- [Passage provided]:
• • • • • • •

No minimality: Here, and in many parts of the literature, a circuit is treated as a collection of model components that are responsible for a particular model behaviour. We typically make no claims that we have found the smallest such collection of components, we only test that this collection is sufficient.
Backup behaviour & OR-gates: In some cases researchers have discovered “Backup heads”, components that are not normally doing the task but jump into action of other components are disrupted (Hydra effect). For example, in IOI when one ablates a name mover head (a key component of the circuit) a backup name mover head will activate and then do the task instead.
It can be helpful to think of these as OR-gates where either component is sufficient for the model to work. This does not fit well into our attempts of defining a circuit, nor plays well with the circuit finding methods above. Despite the name mover heads being important, if we ablate them then, due to backup heads compensating, the name movers look less important. Fortunately, backup behaviour seems to be lossy, i.e. if the original component boosted the logits by +X, the backup compensates for this by boosting less than X (the Hydra effect paper found 0.7*X). Thus these backup component weaken the visibility of the original component, but it is usually still visible since even 0.3*X is a relatively large effect.
Negative components: Some work in this area (e.g. IOI, docstrings [? · GW]) noticed attention heads that consistently negatively affected performance, and noising them would increase performance. This is problematic, because it makes it hard to judge the quality of a circuit analysis: it may look like we’ve fully recovered (or more than fully recovered!) performance, by finding half the positive components but excluding all negative ones. This is an unsolved problem. The automatic circuit discovery paper proposes using Kullback Leibler (KL) divergence as a metric to address this, which penalises any deviation (positive or negative), at the cost of also tracking lots of variation we may not care about.
Metrics and common pitfalls
So far we talked about “preserving” and “restoring” performance, but in practice, model performance is not binary but a scale. Typically we find some components matter a lot, while others provide a small increase in performance. For the best interpretability we might look for a circuit restoring e.g. 90% of the model’s performance, rather than reaching exactly 100% (see the Causal Scrubbing posts [AF · GW] for examples). A useful framing is the “pareto frontier” of circuit size vs. performance recovered - recovering 80% of performance with 1% of the components is more impressive than 90% of the performance with 10% of the components, but there will always be a minimum circuit size to recover a given level of performance.
It’s easy to treat metrics as an after-thought, but we believe that the right or wrong choice of a metric can significantly change the interpretation of patching results. Especially for exploratory patching, the wrong metric can be misleading. The choice of metric matters less for confirmatory patching, where you expect a binary-ish answer (“have I found the circuit or not”) and all metrics should agree. We’ll go through a couple of metric choices in this section:
Based on | Example |
Logit difference (= Logprob difference) | Logit(Mary) - Logit(John) |
Logarithmic probability (logsoftmax) | Logprob(Mary) |
Probability (softmax) | Prob(Mary) |
Accuracy / Rank of correct answer | Rank(Mary)==0 |
An honourable mention goes to the KL divergence. Unlike the previous metrics, this metric aims to compare the full model output, rather than focusing on a specific task. KL divergence is a good metric in such cases.

• • • • • • •

- [What you are asked to do]: Rewrite the circuit analysis passage, starting with "Metrics and common" and going on through "level of performance.", with "pareto frontier" replaced by "trade-off curve".

• • • • • • •

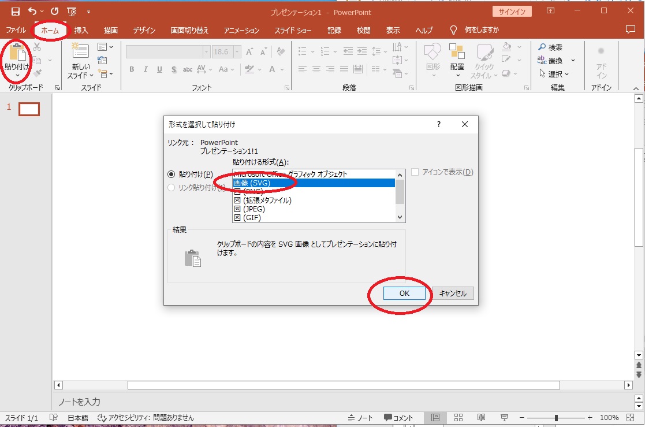The image size is (645, 427).
Task: Click the Undo arrow icon
Action: tap(33, 12)
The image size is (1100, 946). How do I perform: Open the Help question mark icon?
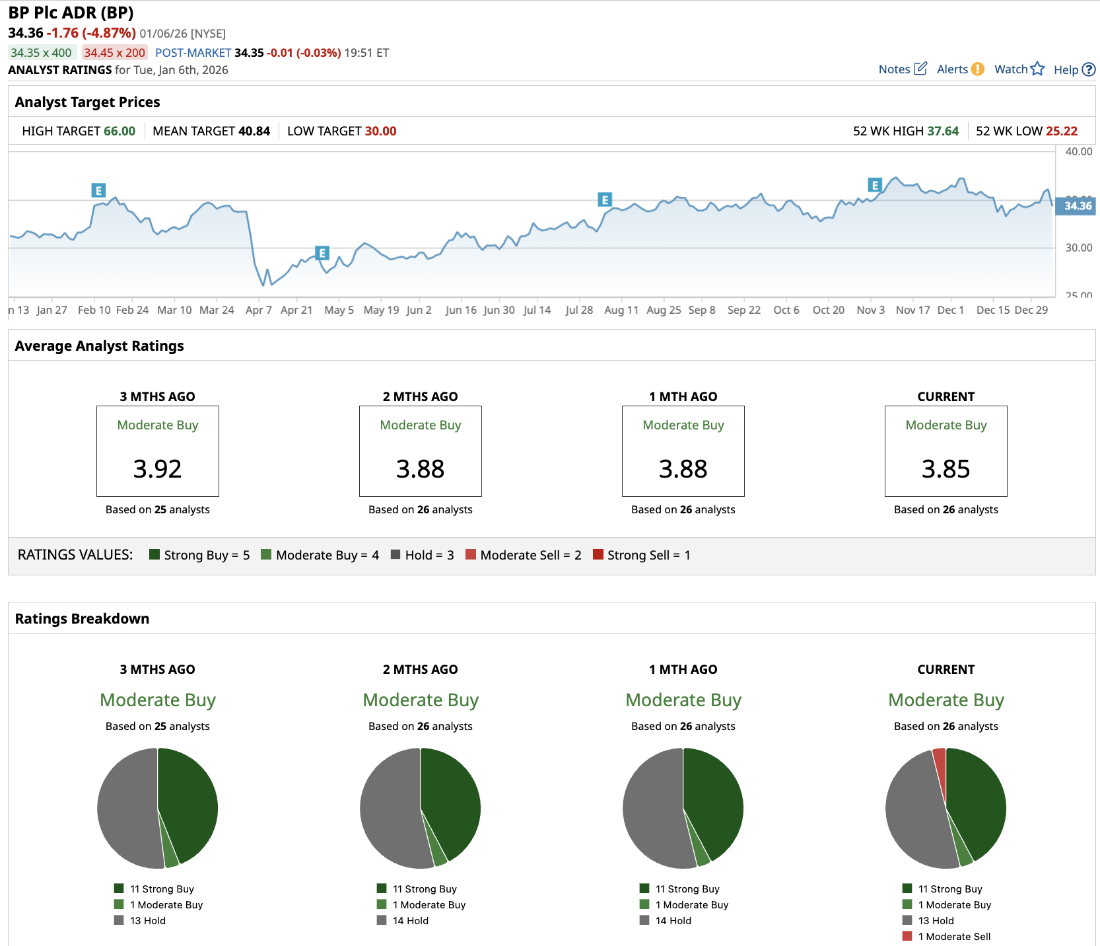pyautogui.click(x=1089, y=69)
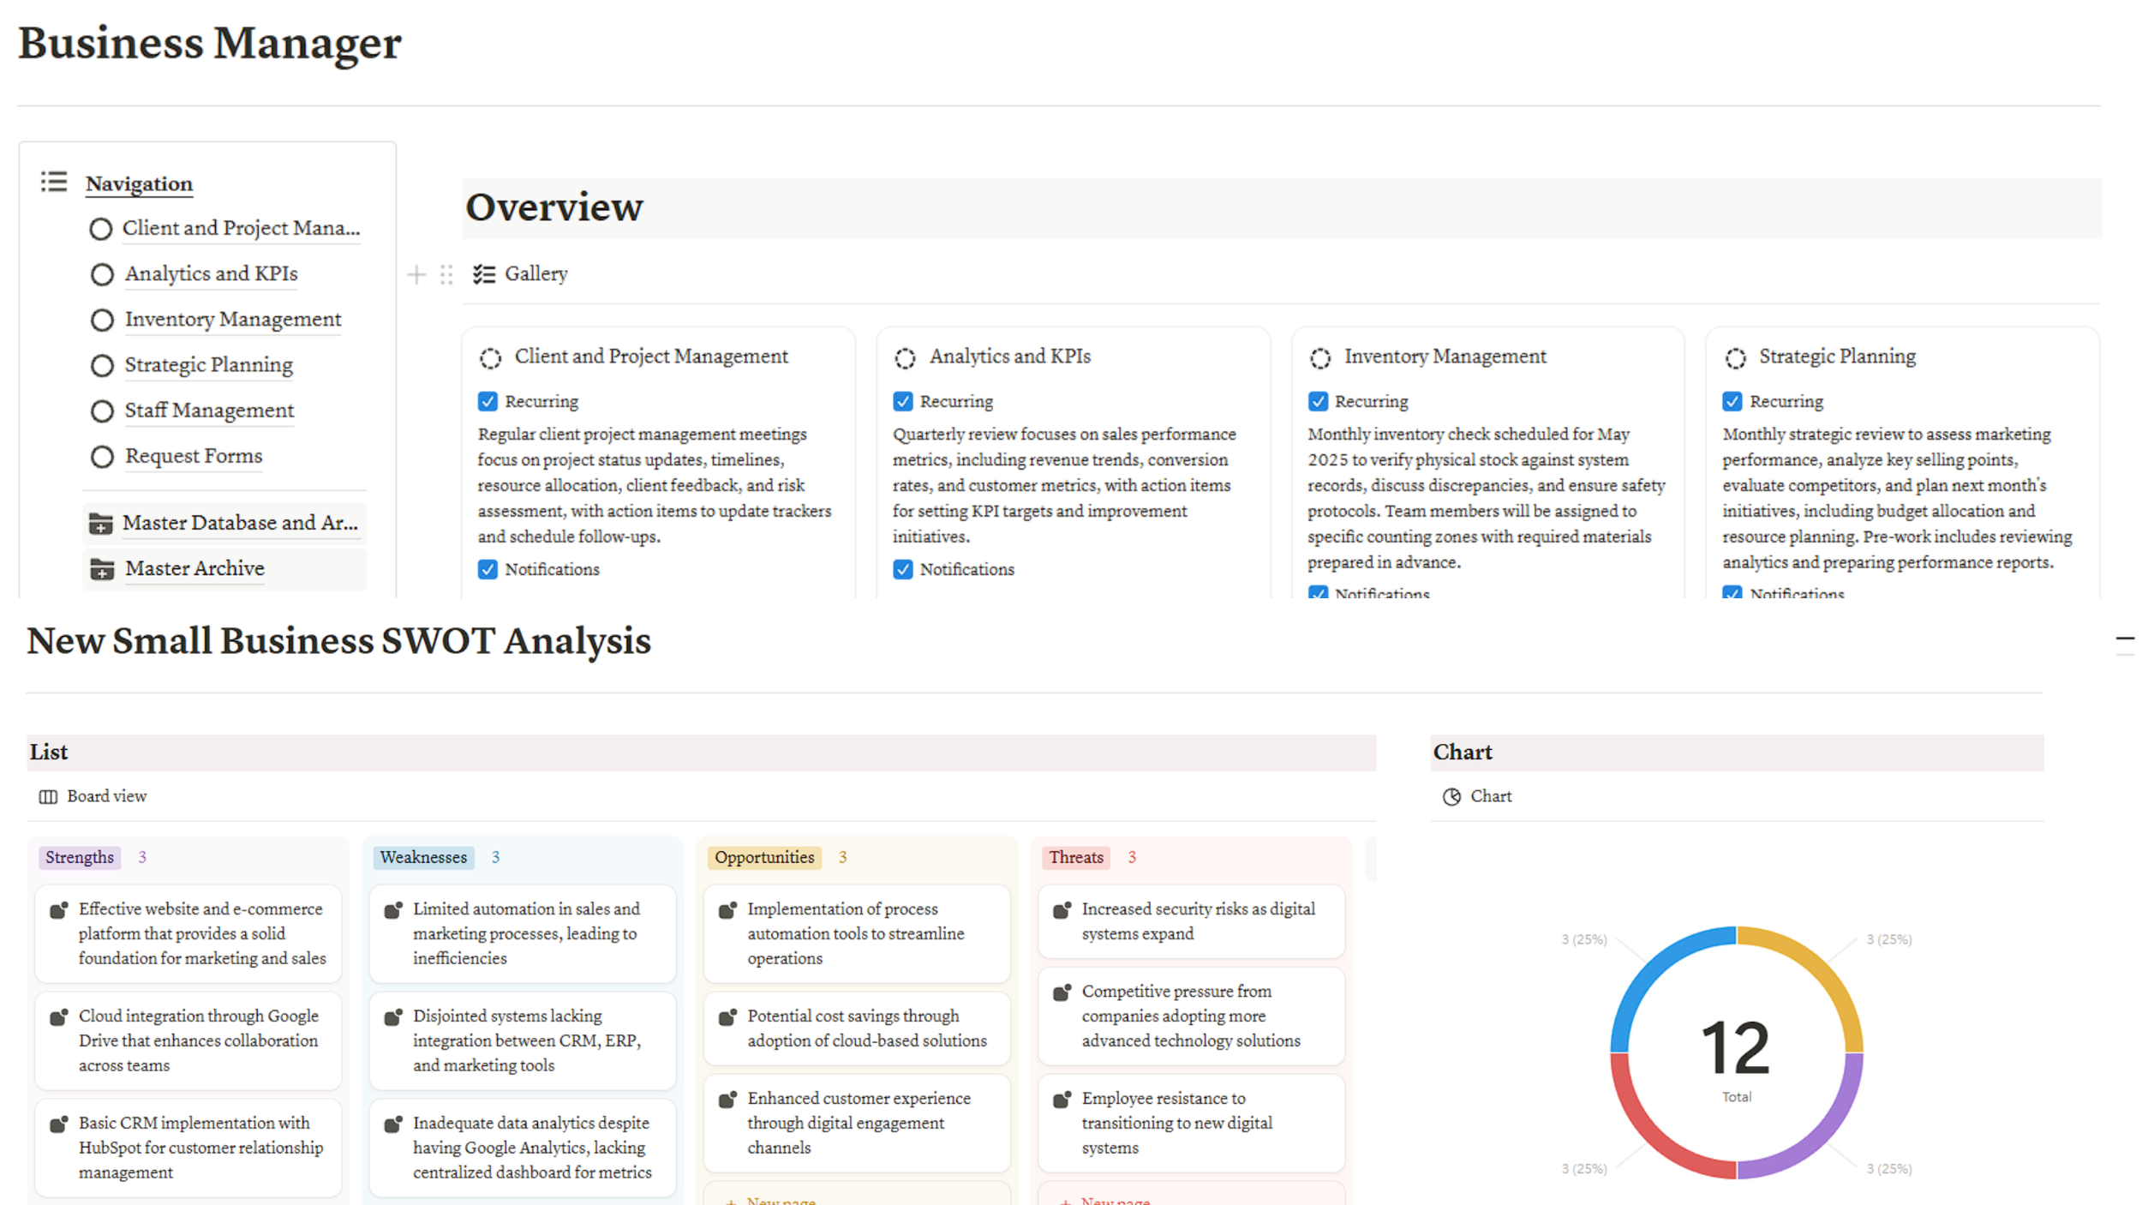The width and height of the screenshot is (2142, 1205).
Task: Select the Gallery view tab
Action: pyautogui.click(x=535, y=274)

• • • • • • •

- [Expected output]:
Metrics and common pitfalls
So far we talked about “preserving” and “restoring” performance, but in practice, model performance is not binary but a scale. Typically we find some components matter a lot, while others provide a small increase in performance. For the best interpretability we might look for a circuit restoring e.g. 90% of the model’s performance, rather than reaching exactly 100% (see the Causal Scrubbing posts [AF · GW] for examples). A useful framing is the “trade-off curve” of circuit size vs. performance recovered - recovering 80% of performance with 1% of the components is more impressive than 90% of the performance with 10% of the components, but there will always be a minimum circuit size to recover a given level of performance.